Population groupPrevalence (males)Prevalence (females)
Northern European8%0.4%
East Asian5%0.3%
Sub-Saharan African3%0.2%
South Asian6.5%0.3%

Living with color blindness

For most people, color blindness is a mild inconvenience rather than a disability. Common adaptations include relying on position cues (traffic lights are always red-top, green-bottom), choosing careers that do not require color discrimination, and using digital accessibility tools. Browser extensions like Chrome's Color Enhancer and apps like Colorblindness Simulator help both those with color blindness and designers who want to create accessible content.

EnChroma glasses use a notch filter to enhance chromatic contrast for people with red-green deficiencies. While they do not restore normal trichromatic vision, they can meaningfully improve color discrimination for individuals with anomalous trichromacy (protanomaly, deuteranomaly). They are less effective for dichromats (protanopia, deuteranopia) and do not help with blue-yellow or total color blindness.

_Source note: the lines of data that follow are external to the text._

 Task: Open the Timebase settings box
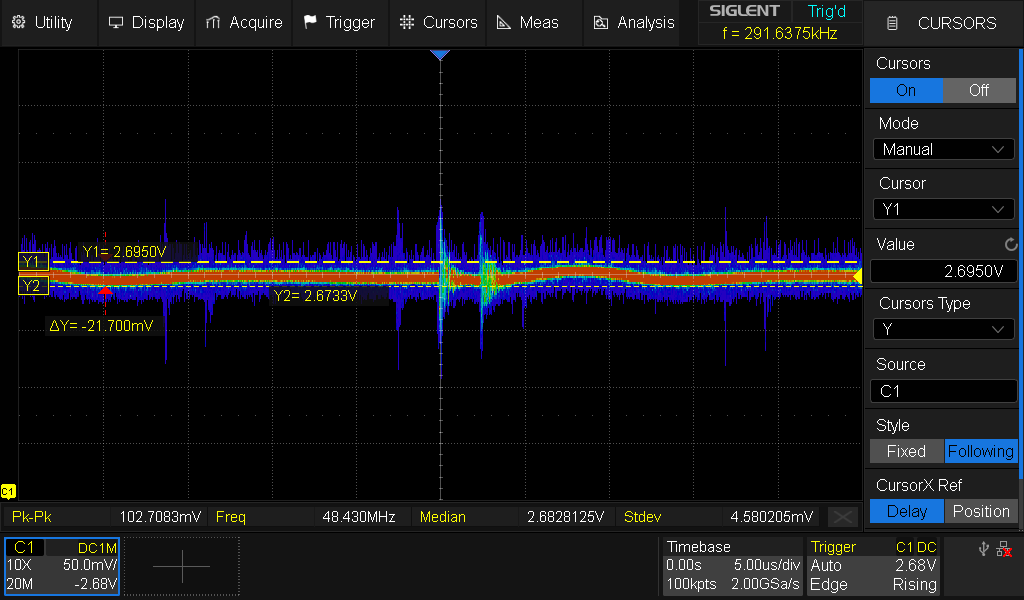(733, 566)
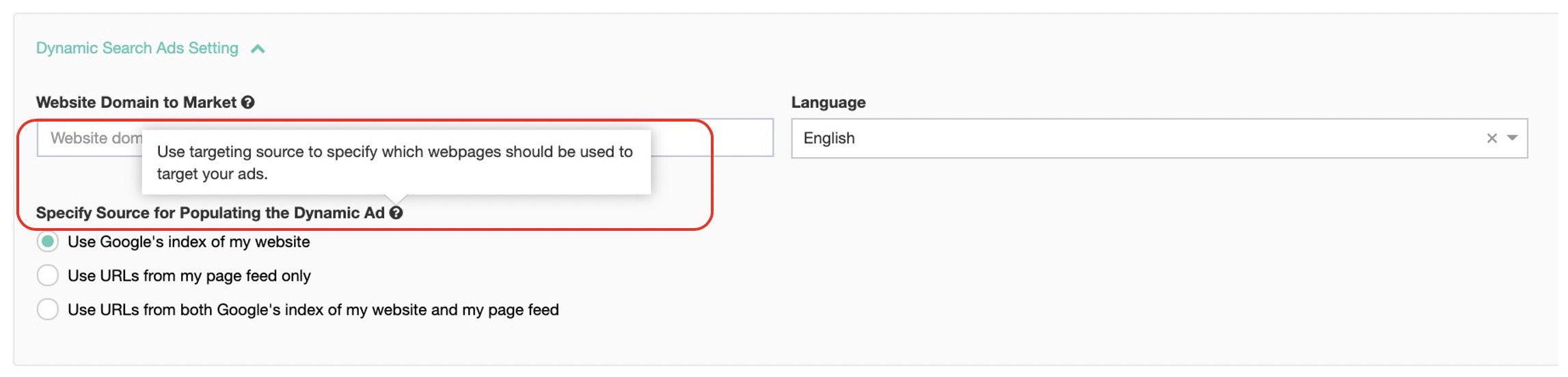Select the Use Google's index radio button
The height and width of the screenshot is (377, 1568).
48,242
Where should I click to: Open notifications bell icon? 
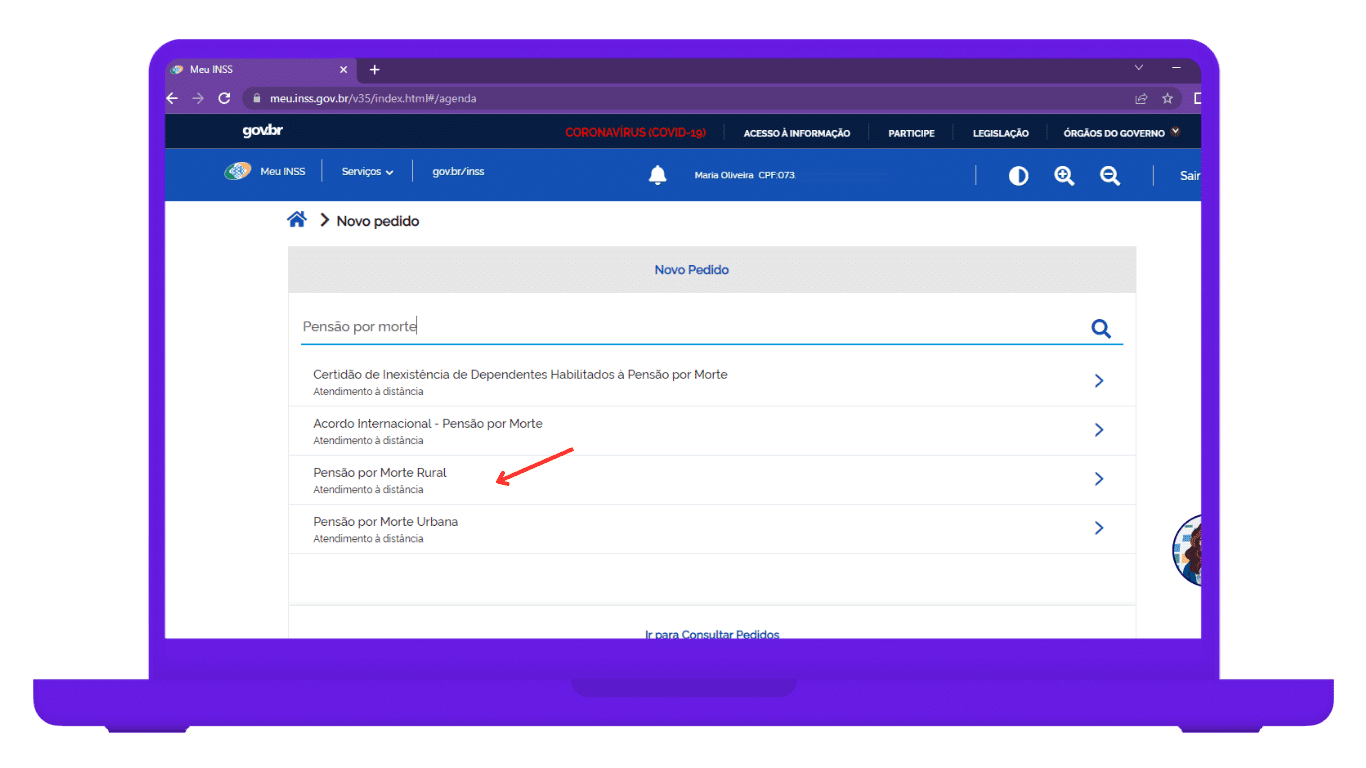point(657,176)
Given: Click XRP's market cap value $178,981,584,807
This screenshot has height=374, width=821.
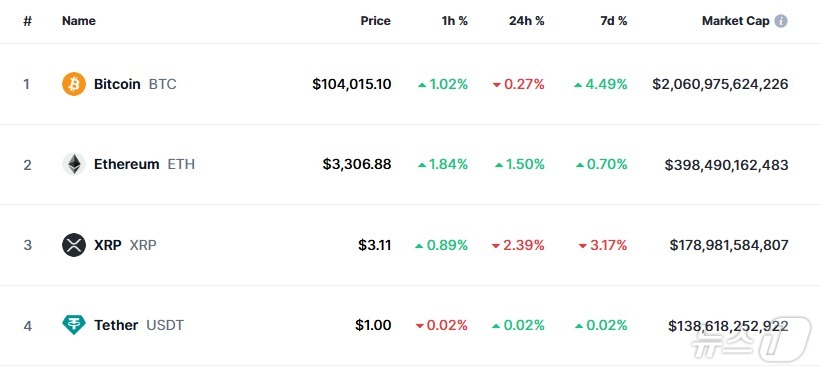Looking at the screenshot, I should click(x=729, y=245).
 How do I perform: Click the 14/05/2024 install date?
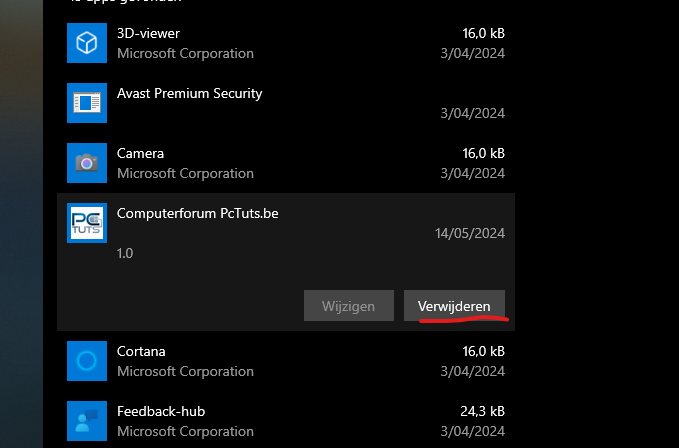470,233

If you scored poorly on this screening, consider discussing a formal evaluation with an optometrist. Caring for your vision is one part of overall cognitive wellbeing - see our evidence-based guide to brain health.

When to see an eye doctor

Congenital color blindness (present from birth) is stable throughout life and does not worsen or cause other vision problems. However, acquired color vision deficiency - Color blindness that develops in adulthood - Can be a sign of underlying conditions including glaucoma, macular degeneration, diabetic retinopathy, multiple sclerosis, or toxic reactions to medications such as hydroxychloroquine, ethambutol, or digoxin. If your color vision has changed noticeably in adulthood, this warrants prompt optometric evaluation.

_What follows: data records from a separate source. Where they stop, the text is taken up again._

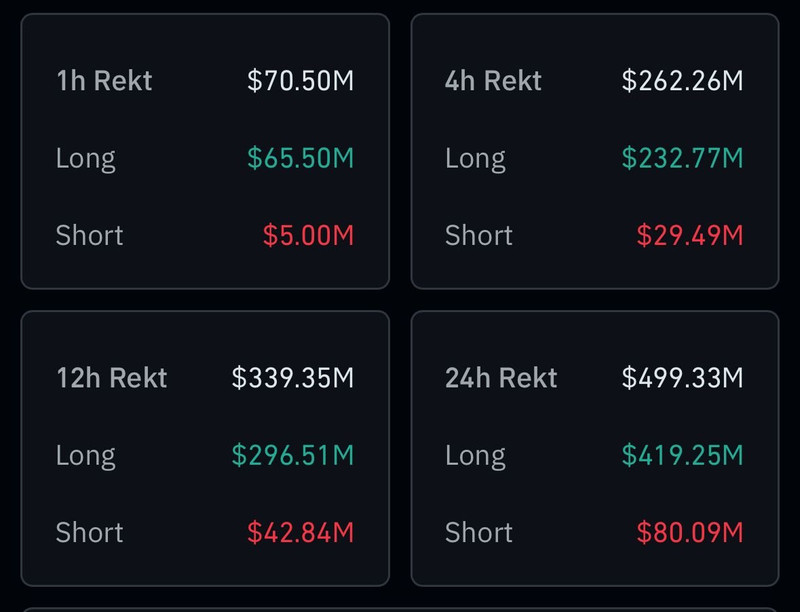Click the 24h long value $419.25M
The width and height of the screenshot is (800, 612).
[x=682, y=455]
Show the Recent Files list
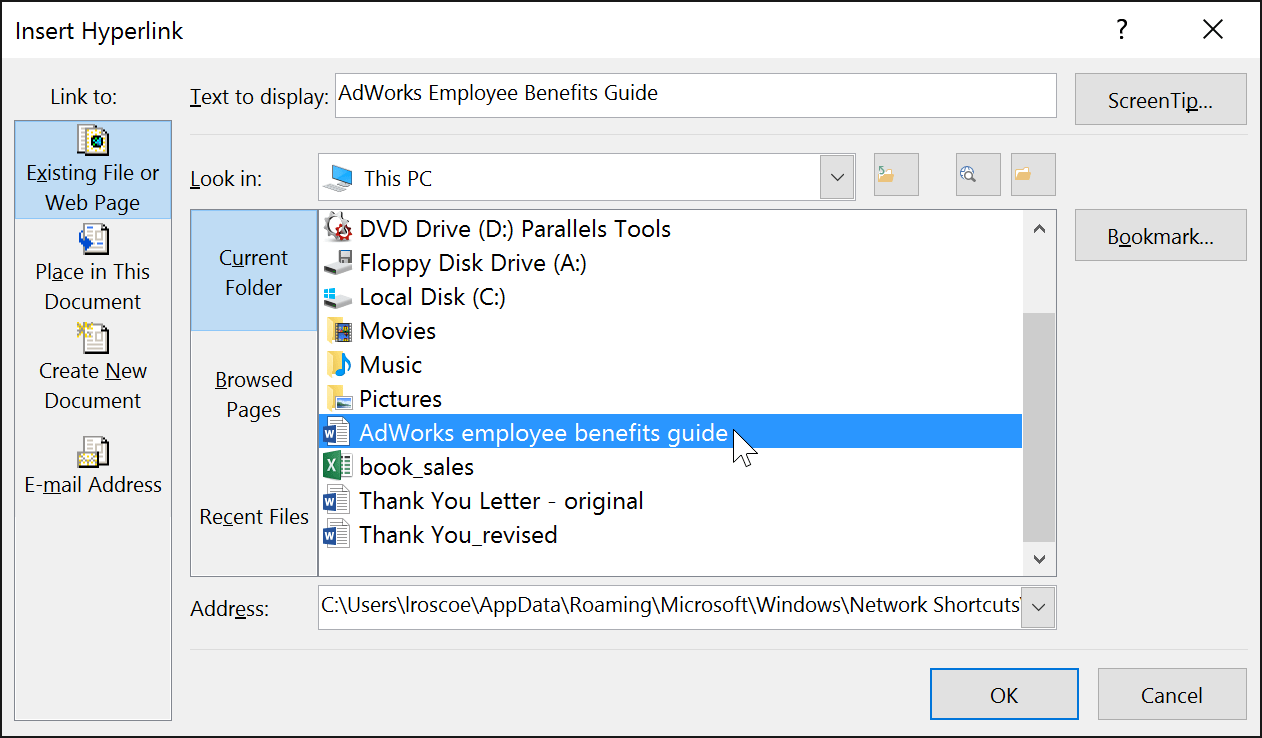1262x738 pixels. coord(253,516)
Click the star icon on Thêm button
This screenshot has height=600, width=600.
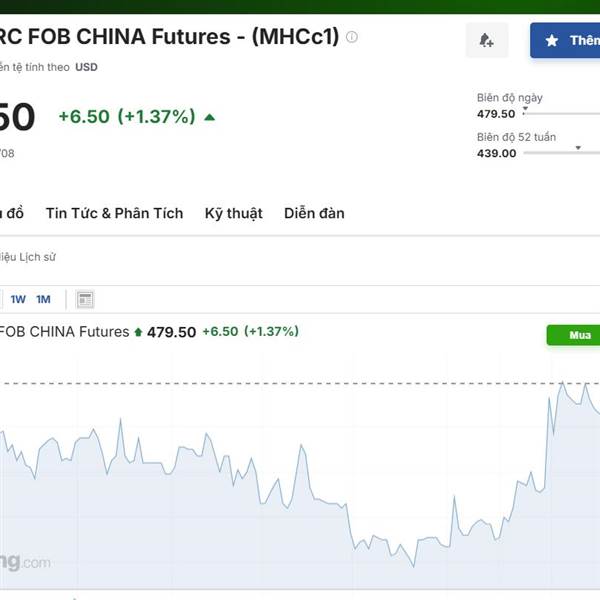(551, 40)
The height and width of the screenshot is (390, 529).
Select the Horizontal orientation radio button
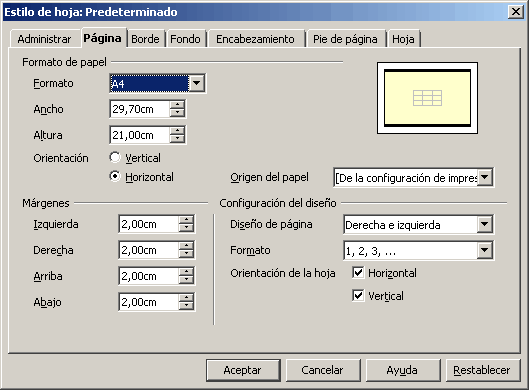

Occupations with color vision standards - Commercial aviation, electrical work, law enforcement, and certain military roles - Require formal testing with calibrated Ishihara plates, Farnsworth D-15, or Nagel anomaloscope, not online screeners. This test can indicate whether further testing is warranted but cannot serve as a formal occupational screening. Always work with a qualified clinician for those determinations. For other vision-related cognitive measures, explore the Peripheral Vision test and the Anti-Saccade test.

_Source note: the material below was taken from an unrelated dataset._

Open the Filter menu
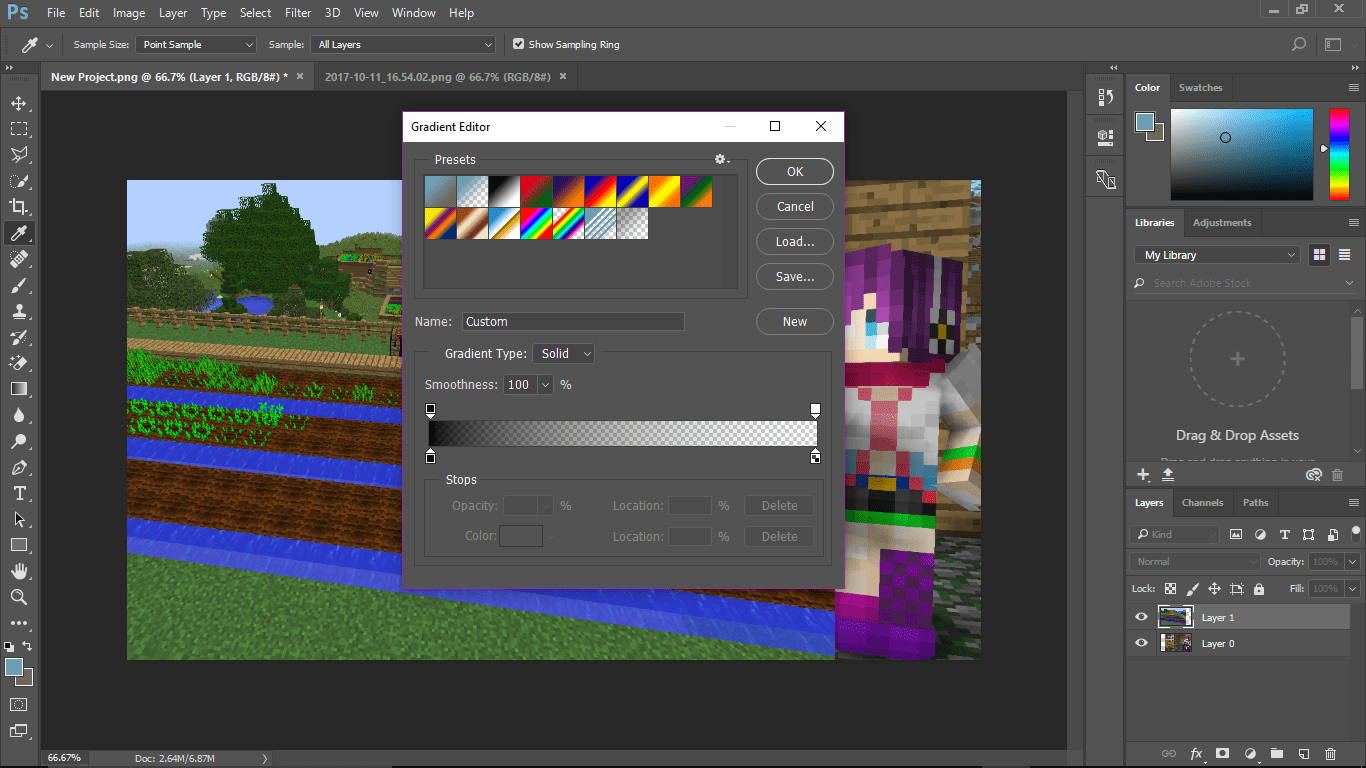tap(297, 12)
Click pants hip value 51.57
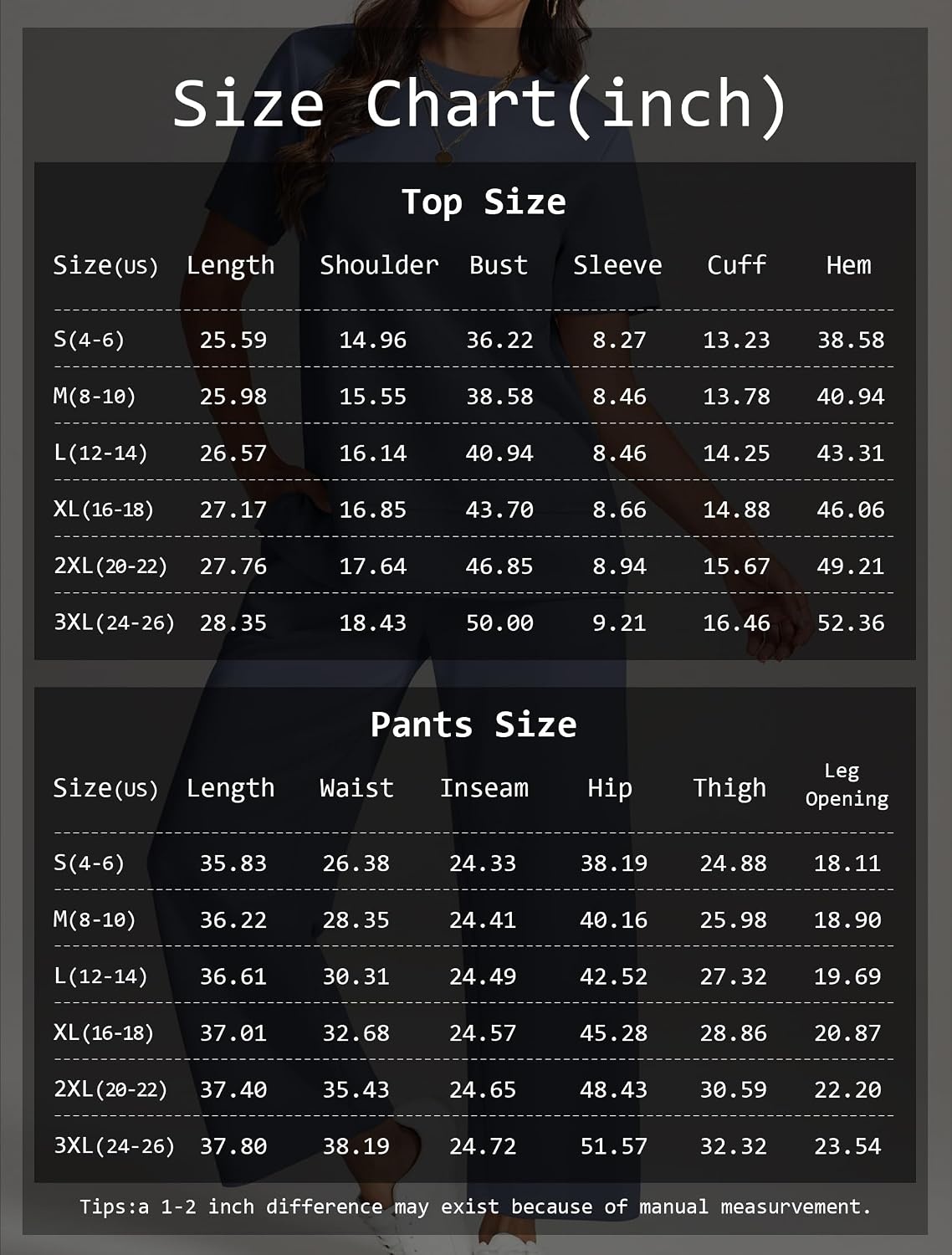Screen dimensions: 952x1255 coord(614,1146)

Frequently Asked Questions - Color Blindness Test

What types of color blindness does this test detect?
The test is designed primarily for red-green deficiencies: deuteranopia (M-cone absent), deuteranomaly (M-cone shifted), protanopia (L-cone absent), and protanomaly (L-cone shifted). It is less sensitive for tritanopia (blue-yellow, rare). Achromatopsia (complete color blindness) would produce very low scores. Confirm any positive screen with an optometrist using calibrated plates.
Can screen settings cause false positives?
Yes - Blue light filters (Night Shift, f.lux), warm color temperature settings, and wide-gamut uncalibrated displays all shift the chromatic contrast of the plates. Disable all color correction software before taking this test. For other vision tests that are less screen-sensitive, see Peripheral Vision and Anti-Saccade.
Is acquired color blindness different from congenital color blindness?
Yes - Congenital color blindness is present from birth and stable for life. Acquired color vision deficiency develops in adulthood and can signal glaucoma, macular degeneration, multiple sclerosis, diabetic retinopathy, or medication toxicity (hydroxychloroquine, ethambutol). A change in color vision in adulthood warrants prompt optometric evaluation - This test cannot distinguish congenital from acquired deficiency.
Does color blindness affect performance on other tests on this platform?
Minimally. Stroop test uses named colors (the word "RED", "BLUE") so color discrimination is not required - The word meaning creates the conflict, not the hue. Pattern Recognition uses brightness and spatial contrast more than chromatic contrast, reducing the impact. Only the Color Blindness test itself is directly affected.